Long story short, when I gave him a list of therapists he should see (which he asked for, thank you very much, he sent me this:

“No offence I’m not interested in taking advice from someone who plays world of Warcraft allday I feel sorry for you I don’t want you to contact me again you are very strange and you kind of creep me out!

Take care!”

Not only could this kid not spell or use punctuation, but he shot ME down for playing WoW. Mind you, after my extensive therapy sessions I know he was just trying to find a way to make none of this his fault, which is okay – but man, he cut deep.

Then last week I went on a couple dates with someone I happened to actually like, and when I was initially talking to him I asked my best friend not to mention I played WoW.

“Oops.”

Great.

What is the stigma of not wanting people to find out? And furthermore, when they do and they judge you, why do they judge you? Jim Gaffigan, one of my favorite comedians, said during one act, “No one goes around bragging they ate a whole cake. You say, ‘I just ate a whole pizza!’, and people think you’re really hungry. You say, ‘I just ate a whole cake!’, and people go, ‘I think you got a problem, buddy.” What’s the difference between being fashionable and having a shopping addiction? Or the difference between playing video games and then having dreams that one day you and Link will run away together outside of Hyrule castle to a land untouched by Ganondorff’s evil? (Don’t ask.)

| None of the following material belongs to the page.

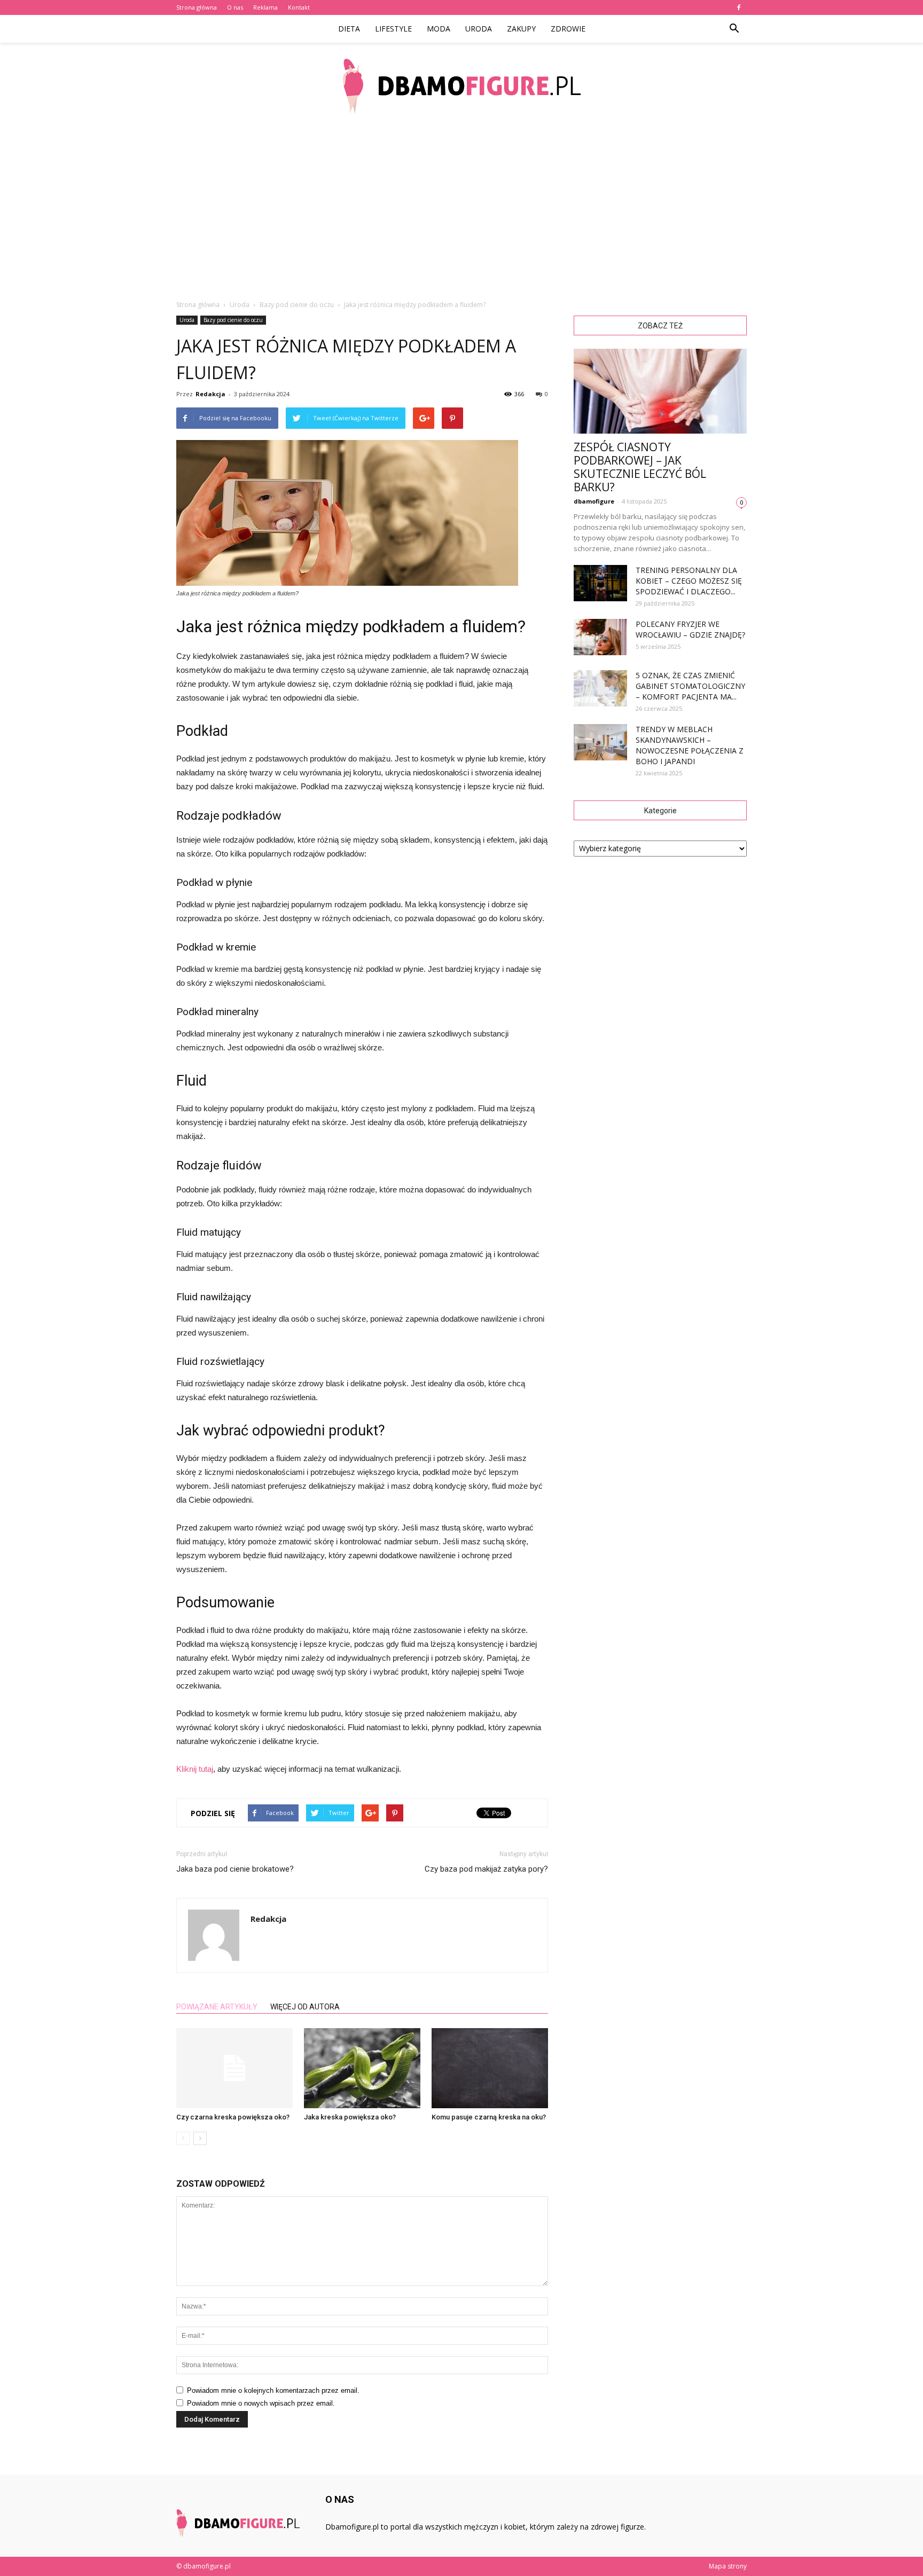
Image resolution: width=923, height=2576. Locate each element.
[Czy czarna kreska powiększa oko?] (234, 2068)
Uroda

It all comes down to perception. No one really knows that the reason why I initially played was because as a crazy person, I tend to fantasize my reality and live inside my head. WoW has curbed that, so now I live with all the normal, boring humans and be something completely different a few hours a week on the computer. There are some people who enjoy one thing passionately, and in truth, isn’t that something we all wish for? To like something so much we strive everyday to be better individuals at it? To those who can’t understand that, I seriously think they’re the ones who cheat on their significant others or go out every night trying to lay someone because they’re lacking something in their lives they truly love.

So fuck ‘em.

Not literally of course. Come on, who wants to fuck a crazy WoW player? They’ll probably scream out, ‘FOR THE HORDE’ in bed or something. Very awkward.